Over time languages can become endangered due to a variety of reasons; often reflecting pressures, injustices, or traumas in a community. There are more than 7,000 languages today, but it is estimated that nearly half are at risk of being silenced. According to the Endangered Languages Project’s (ELP) Catalogue of Endangered Languages, language loss is now happening faster than at any time in human history.

Here at Exeter, we have been working to not only explore these issues but actively work to reclaim, revitalise, document, and promote at-risk languages. We seek to turn the tide of language loss by teaching them to new generations, and exploring them through translation and research. We spoke to several academics to gain an insight into this work.

Catalan

With more than 10 million speakers, Catalan is larger than many official EU languages. For this reason, Catalan sociolinguists prefer the term ‘minoritised’ to ‘minority’ (emphasising the power dynamic): it is spread across four countries (Spain, France, Italy and Andorra), yet it is always in competition with larger, ‘official’ languages.

Nevertheless, Catalan culture and literary tradition is rich and vibrant and is used in education, media, and public administration in the regions where it has official status. From our Department of Languages, Cultures and Visual Studies we work to promote awareness of Catalan culture and translation more widely. This is done through our visiting writer scheme with Barcelona and Exeter UNESCO (United Nations Educational, Scientific and Cultural Organization) City of Literatures, as well as through public events with the Devon and Exeter Institution, and Bookbag, Exeter’s independent bookstore.

Dr Richard Mansell (pictured below) is a Senior Lecturer at Exeter and an elected member of the Institut d’Estudis Catalans. This is the Catalan national academy and the body legally tasked with protecting the language, and his research engages with the repercussions of multiculturality in the urban environment on individuals, society and cultures.

Richard Mansell speaking into a microphone with Catalan tiles behind him

Cornish

The Institute of Cornish Studies (ICS) is based on our Penryn Campus and includes research on the Cornish language and dialect. It is the home for all academic research linked to Cornwall and seeks to understand the histories that define Cornwall, what it is like now and futures we can move towards. Their research themes are: Cornish Democracy Unit; Cornish language and dialect; Culture and heritage; Society and Economy; and The Cornish overseas.

Alongside this research, the ICS also carries out consultancy work regarding Cornish.

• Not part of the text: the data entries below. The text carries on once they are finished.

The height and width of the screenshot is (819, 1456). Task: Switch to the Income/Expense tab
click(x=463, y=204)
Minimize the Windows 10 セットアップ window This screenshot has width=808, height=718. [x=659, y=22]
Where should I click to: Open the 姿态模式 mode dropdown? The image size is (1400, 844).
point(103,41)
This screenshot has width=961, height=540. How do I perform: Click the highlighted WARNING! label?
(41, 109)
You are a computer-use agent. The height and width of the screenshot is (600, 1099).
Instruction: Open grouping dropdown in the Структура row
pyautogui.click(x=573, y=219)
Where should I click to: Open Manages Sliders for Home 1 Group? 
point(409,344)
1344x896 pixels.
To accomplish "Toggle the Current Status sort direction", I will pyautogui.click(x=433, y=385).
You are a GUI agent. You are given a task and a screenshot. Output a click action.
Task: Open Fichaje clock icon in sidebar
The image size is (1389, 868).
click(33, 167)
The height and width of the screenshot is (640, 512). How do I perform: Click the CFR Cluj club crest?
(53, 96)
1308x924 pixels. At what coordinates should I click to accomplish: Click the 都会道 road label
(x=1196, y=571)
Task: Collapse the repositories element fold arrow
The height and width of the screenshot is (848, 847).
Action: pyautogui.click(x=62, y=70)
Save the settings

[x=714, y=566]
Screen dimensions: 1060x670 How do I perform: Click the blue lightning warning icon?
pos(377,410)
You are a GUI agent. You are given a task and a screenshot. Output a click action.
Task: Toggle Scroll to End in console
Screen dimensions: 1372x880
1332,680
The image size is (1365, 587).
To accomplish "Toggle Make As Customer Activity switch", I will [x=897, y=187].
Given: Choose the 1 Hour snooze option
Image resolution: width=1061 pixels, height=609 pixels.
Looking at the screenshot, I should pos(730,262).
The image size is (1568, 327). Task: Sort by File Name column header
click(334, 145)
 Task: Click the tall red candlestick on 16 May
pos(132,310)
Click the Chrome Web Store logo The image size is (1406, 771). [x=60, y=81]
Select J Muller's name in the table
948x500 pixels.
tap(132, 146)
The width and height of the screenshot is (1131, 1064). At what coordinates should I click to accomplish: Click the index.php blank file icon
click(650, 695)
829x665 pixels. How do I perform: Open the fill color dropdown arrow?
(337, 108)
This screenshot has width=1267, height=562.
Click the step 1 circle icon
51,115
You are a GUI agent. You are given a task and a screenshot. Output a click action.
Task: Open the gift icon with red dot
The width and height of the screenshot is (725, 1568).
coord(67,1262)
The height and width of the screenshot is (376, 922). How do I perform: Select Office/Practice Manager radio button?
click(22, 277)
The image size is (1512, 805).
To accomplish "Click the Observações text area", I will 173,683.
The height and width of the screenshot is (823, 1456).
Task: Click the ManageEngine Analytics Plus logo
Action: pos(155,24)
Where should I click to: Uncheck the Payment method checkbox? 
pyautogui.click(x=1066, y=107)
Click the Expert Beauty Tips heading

In 2024, Cornwall Council’s Cornish Language Office commissioned the ICS to undertake a major review of the 2015-2025 Cornish Language Strategy, Cornish Distinctiveness Impact Analysis, and Cornish National Minority Status.

The 2025 publication of Exeter academic, Dr Kensa Broadhurst’s, ‘The Cornish Language In The Nineteenth Century’, also offers a major reinterpretation of the state of the Cornish language during the period it was popularly believed to have died out. (This was drawn from Kensa’s PhD which was supervised at the ICS.)

Cornish flags in a row blowing in the wind against a blue sky

Kurdish

A lady with an instrument wearing traditional Kurdish dress at a Kurdish cultural festival

There are an estimated 30-40 million Kurdish people living stateless, mainly living within Iran, Iraq, Syria and Turkey. Kurds are one of the Middle East’s largest ethnic groups; preserving this culture, as well as advancing and promoting Kurdish languages and cultures is at the heart of our research activities.

Founded in 2006, the Centre for Kurdish Studies, based at our Institute of Arab and Islamic Studies, is unique outside the Kurdish homelands for its commitment to studying Kurdish history, culture and language. Exeter is the only British university to have developed a strong research focus in this field. Alongside teaching Kurdish language (Sorani and Kurmanji dialects) our researchers have produced ground-breaking research on Kurdish literature, cultures, and societies.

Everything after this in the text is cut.